The Justice Department statement seeks to “encourage self-auditing, self-policing and voluntary disclosure of environmental violations. . . .”

“In the ideal situation, if a company fully meets all the criteria,” the statement notes, “the result may be a decision not to prosecute the company criminally.”

The idea of compliance review, self-auditing and self-policing was first suggested in 1965 by one of the authors of this column, Louis Brown, in a USC Law Review article titled “Legal Audit.” Since then, particularly in the last ten years, organizations have started and maintained legal-audit and compliance-review procedures.

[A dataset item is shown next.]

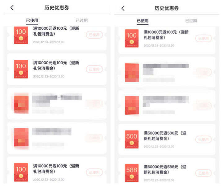Tap 已使用 badge on 满50000元返500元 coupon
223x187 pixels.
click(203, 139)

The New Orleans discussion was devoted to how lawyers should assist their clients in compliance review. This puts the lawyers in a kind of policing role or, as the lawyers prefer to say, a monitoring function. This is an unfamiliar role to many lawyers and to many clients. The customary function of the lawyer--the one we hear about most--puts him or her in the middle of a dispute. The compliance-review process gets lawyers involved earlier--when there are no disputes. The purpose is a preventive-law one--to keep clients legally healthy. Law schools are just beginning to concentrate teaching efforts on this sort of activity.

There are problems to work out, of course. How, for example, are confidential and privileged communications preserved during this process? What records must be kept? And what is the role of the lawyer when there has been, or may have been, a violation of law?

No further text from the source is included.